Excerpt:
One such thread that started about 2 1/2 years ago on PaceAdvantage.com lists 588 posts that have been viewed 81,460 times by forum readers under the heading “Fractional Time Errors.” The tracks alleged to have mistakes range from small- and mid-level venues to the sport’s most elite race meets.
Pointing out timing errors is hardly new. In a 2014 Washington Post column titled “Horse Racing’s Runaway Run-ups are Moving the Starting Line,” Andrew Beyer, the dean of turf writing and the creator of Beyer Speed Figures, wrote that the system of allowing up to hundreds of feet between the starting gate and when the first horse triggers the electronic timing beam is “preposterous” because “Thoroughbred racing is the only sport that can’t produce accurate timing of its own events…. In a perfect world, Thoroughbred racing would do what every other sport does: Run races at exact distances and time them from the start.”

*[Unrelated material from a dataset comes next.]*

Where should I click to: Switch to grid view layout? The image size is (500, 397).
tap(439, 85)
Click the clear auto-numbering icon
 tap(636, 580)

Earlier this year, Craig Milkowski of TimeformUS wrote in a blog post that the problem might be bigger than it appears at first glance. As an example at just one repeat offender, he cited data from 2009 through 2017 at Gulfstream Park showing the popular 7 1/2-furlong distance had been run nearly 800 times over the Florida’s track’s grass course. Yet in races at that distance, an astounding 100 different course set-ups were used, including one rail- and gate-placement configuration that resulted in a run-up of 384 feet–exceeding the sixteenth-of-a-mile gaffe at Saratoga on Wednesday by a full 54 feet.